- Historical marker in Vincennes, Indiana
- Born: 17 June 1700 Montreal, New France
- Died: 25 March 1736 (aged 35)
- Parent(s): Jean-Baptiste Bissot, Sieur de Vincennes Marguerite Forestier

= François-Marie Bissot, Sieur de Vincennes =

French officer and explorer (1700–1736)

François-Marie Bissot, Sieur de Vincennes (17 June 1700 – 25 March 1736) was an explorer and soldier from New France who established several forts in what is now the U.S. state of Indiana, including Fort Vincennes.

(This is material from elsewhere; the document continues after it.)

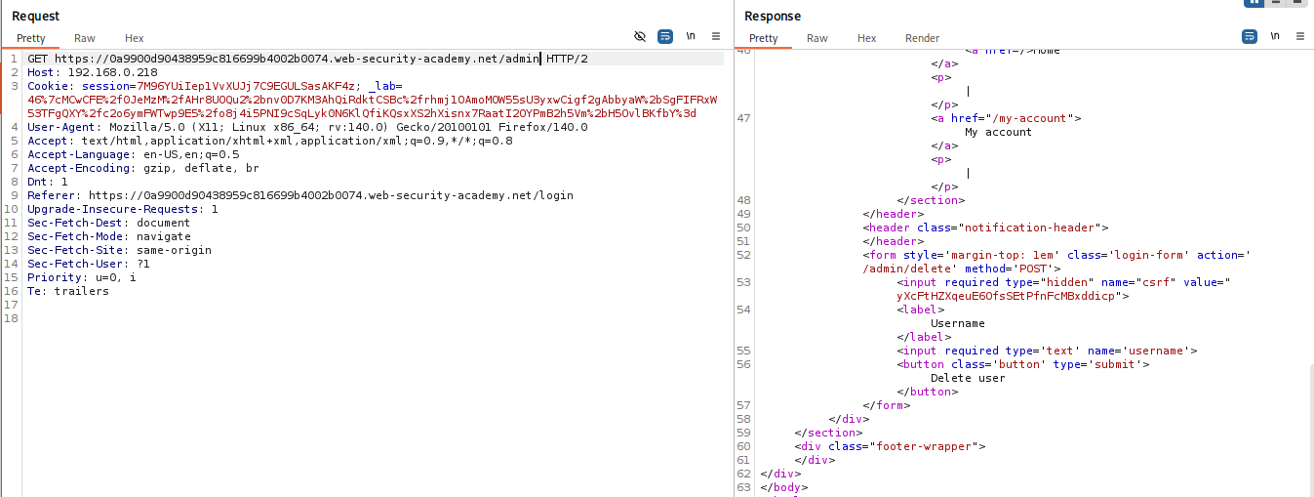Toggle the Request panel's blue word-wrap icon
The width and height of the screenshot is (1314, 497).
(x=665, y=36)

François-Marie Bissot was born in Montreal to Jean-Baptiste Bissot, Sieur de Vincennes and Marguerite Forestier on 17 June 1700. He was named François Margane after his godfather and uncle. In 1717, he joined his father at Kekionga, a village of the Miami People near present-day Fort Wayne, Indiana in northeastern Indiana. His father was in charge of promoting loyalty to the French among the Miami. By 1718 Vincennes was working among the Ouiatenon Miamis on the upper Ouabache River. When his father died in 1719, François seemed to be the natural replacement.

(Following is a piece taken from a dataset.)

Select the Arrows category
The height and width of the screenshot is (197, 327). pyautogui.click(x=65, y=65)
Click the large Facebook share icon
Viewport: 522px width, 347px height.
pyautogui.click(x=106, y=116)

In May 1722, Vincennes was commissioned an ensign and took control of Fort Ouiatenon near present-day Lafayette, Indiana. He was promoted to the rank of Lieutenant in 1730 and made commandant in what is now southern Indiana. The area became increasingly important to New France in keeping their connection to Louisiana open and keeping British traders out. Vincennes was central to this endeavor and also became increasingly attached to the Louisiana contingent. He was commissioned to build a trading post on the Wabash River and established Fort Vincennes where the modern city of Vincennes, Indiana, is located. Despite pleas by the governor of Louisiana to increase funding for Vincennes's project, the directors of the Company of the Indies, which controlled the territory at the time, were not responsive. Still, Vincennes convinced local Piankeshaw to establish a village at the post. In 1732, after the company returned Louisiana to the direct control of the king, funding and support for Vincennes's outpost increased.

In 1733, he married the daughter of Philippe Longpré of Kaskaskia. They had two daughters, Marie Therese and Catherine, the first children of his new village.

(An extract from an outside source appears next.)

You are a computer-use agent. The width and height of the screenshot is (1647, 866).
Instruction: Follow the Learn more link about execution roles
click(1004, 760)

On 25 March 1736, Vincennes was burnt by the Chickasaw Indians, along with other captive French at the village of Ogoula Tchetoka, near the present site of Fulton, Mississippi, although the historical marker in Vincennes (pictured in this article) gives the location as Fulton, Tennessee. They were captured as the result of ill-advised raids in coordination with Pierre D'Artaguiette. The raids are now known as the Chickasaw Campaign of 1736 of the Chickasaw Wars.